Las misiones Kepler y K2 de la NASA se plantearon el objetivo de detectar exoplanetas, los cuerpos que orbitan otras estrellas distintas a nuestro Sol. La forma de hacerlo consiste en medir los cambios en la luminosidad percibida de una estrella, buscando un eventual oscurecimiento que indique que un planeta está cruzando en ese momento por delante del disco solar. Se deduce que es así precisamente por los cambios mínimos que provoca en su brillo.

Entre los 4 mil 696 candidatos examinados, la misión Kepler ha confirmado hasta el momento la existencia de mil 30 exoplanetas. Se trata, luego de analizar en el laboratorio ya, sus características, cosa que lleva su tiempo. Pero los científicos de la NASA han podido concluir que entre esos más de mil planetas fuera de nuestro sistema solar, 12 se encuentran en la llamada zona habitable, entendiendo como tal la distancia a sus respectivas estrellas que permitiría que hubiese agua, formando lagos y mares en la superficie. El 27 de abril de 2014, la NASA comunicó que uno de esos exoplanetas de la zona habitable, el Kepler-186f, tenía un tamaño parecido al de la Tierra.

Un año más tarde, la NASA ha comunicado que, en el vigésimo aniversario de la confirmación de que los exoplanetas existen, se ha hallado una réplica cercana del conjunto Tierra-Sol: en la constelación del Cisne, a mil 400 años luz, la estrella Kepler-452 cuenta con un exoplaneta, Kepler-452b, cuyas características llevan a que se le pueda calificar de primo cercano de nuestro planeta si es que cabe hablar de rasgos de familia entre los cuerpos celestes. Dicho en otras palabras, supone el mejor candidato que existe con las condiciones necesarias para poder albergar seres vivos.

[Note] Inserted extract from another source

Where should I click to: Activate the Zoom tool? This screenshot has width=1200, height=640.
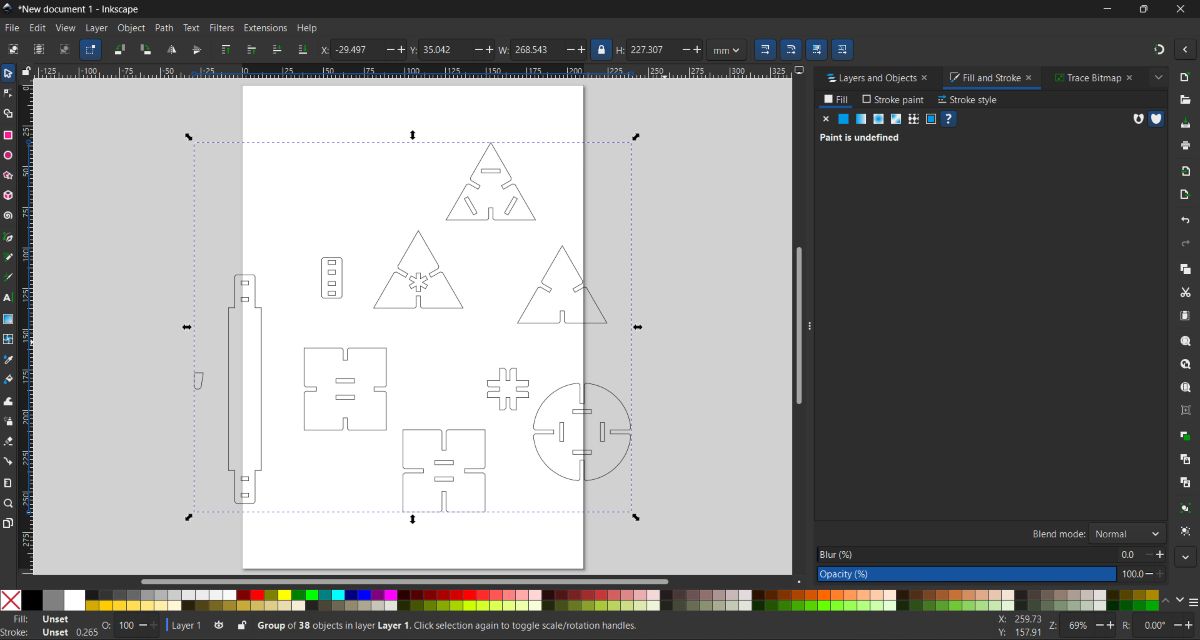[x=8, y=504]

Es pasmosa la información que la ciencia logra obtener analizando los datos enviados desde las sondas espaciales. John Grunsfeld, administrador asociado de la NASA Science Mission Directorate, en Washington, ha sintetizado algunas de las conclusiones del estudio de Kepler-452b y de su estrella. El planeta es 60% más grande que la Tierra, se encuentra 5% más alejado de Kepler-452 que nosotros del Sol, y su año dura 385 días, en la práctica como el nuestro. La estrella, por su parte, es de un tamaño similar a la nuestra, pero tiene 6 mil millones de años, mil 500 más que el Sol. El equipo de investigación de la NASA en Moffett Field (California) concluye que es probable que Kepler-452b sea más viejo que la Tierra en un rango semejante, y por tanto, suponga una oportunidad excelente para estudiar cómo será la evolución de nuestro planeta.

De inmediato me ha asaltado un pensamiento. ¿Tendrá vida Kepler-452b? Y de tenerla, ¿cómo será? Porque si nuestra especie, a la que damos por inteligente, cuenta con cerca de 200 mil años y hemos creado en ese tiempo enormes problemas ambientales que amenazan al clima del planeta, ¿puede alguien creerse en serio que el ser humano seguirá existiendo dentro de mil 550 millones de años?